| What is asked |
In the post on Amy Goodman and the 1990s, copy the passage from "Amy Goodman--context" up to and including "the general public.".

Thursday, March 22, 2007

Amy Goodman--context

The nineties, the decade in which Amy Goodman co-founded her news program Democracy Now!, has been dubbed by some the “Merger Age”. Big conglomerates sprang to life like rabbits while a handful of transnational corporations reigned over the global media market, giving rise to the corporate elite that Goodman so fiercely contests. This boom in media consolidation served to exacerbate the already diminishing diversity of voices and opinions offered to the general public.

Violence and hostility infused many of the leading stories of the 1990s. Charges of police brutality surged in 1992, when South-Central Los Angeles was engulfed in riot after four white policemen were acquitted of assault charges for beating Rodney King. A year later, terrorism on American soil made public headlines as a bomb exploded in the garage beneath the World Trade Center. Four agents of the U.S. Bureau of Alcohol, Tobacco, and Firearms were killed during an unsuccessful raid on the Branch Dividian cult compound in Waco, Texas. Americans by the droves tuned into the O.J. Simpson trial, which underscored America’s underlying racial tensions as blacks and whites clashed on the question of his innocence. A concern with racial equality surfaced that had been unmatched since the sixties, evidenced by such events as the Million Man March in 1995. In the same year, the bombing of the Alfred P. Murrah Federal Building in Oklahoma City veiled America in grief and bewilderment as it was discovered that the perpetrators were not foreign terrorists but rather American citizens led by U.S. Army veteran Timothy McVeigh.

| Dataset section |
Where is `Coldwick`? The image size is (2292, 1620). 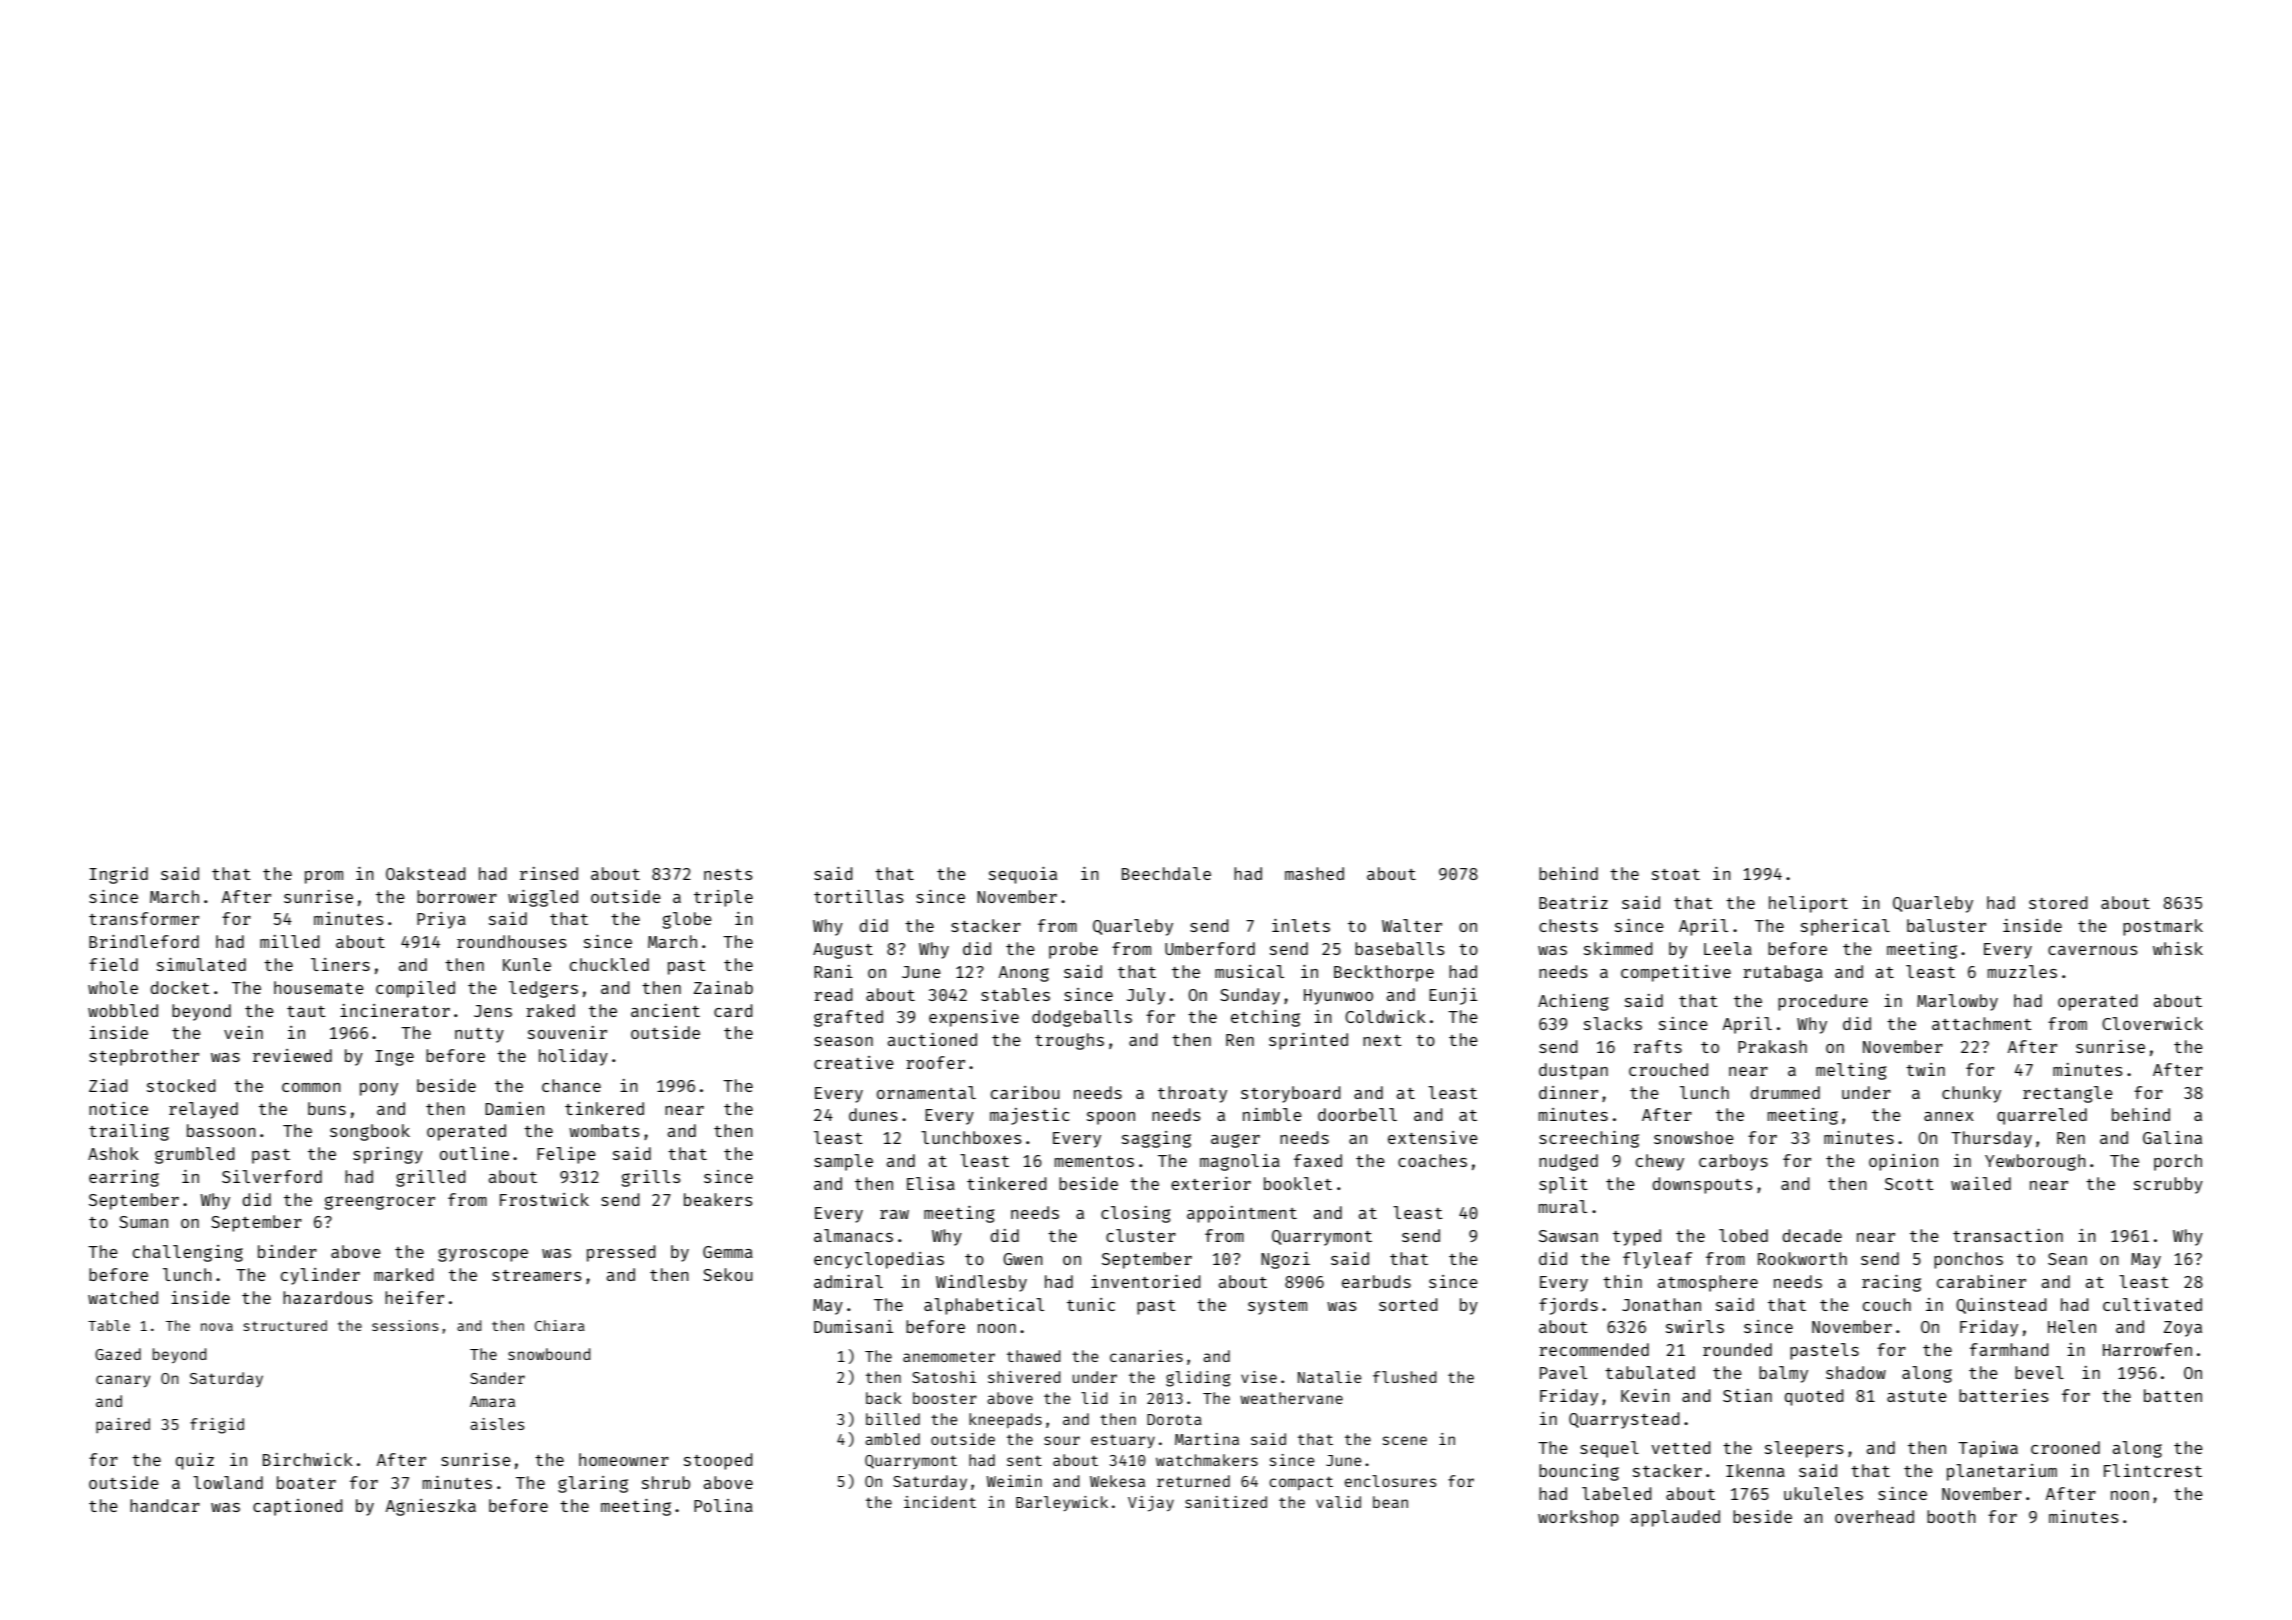 Coldwick is located at coordinates (1385, 1016).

| Response to the task |
Amy Goodman--context

The nineties, the decade in which Amy Goodman co-founded her news program Democracy Now!, has been dubbed by some the “Merger Age”. Big conglomerates sprang to life like rabbits while a handful of transnational corporations reigned over the global media market, giving rise to the corporate elite that Goodman so fiercely contests. This boom in media consolidation served to exacerbate the already diminishing diversity of voices and opinions offered to the general public.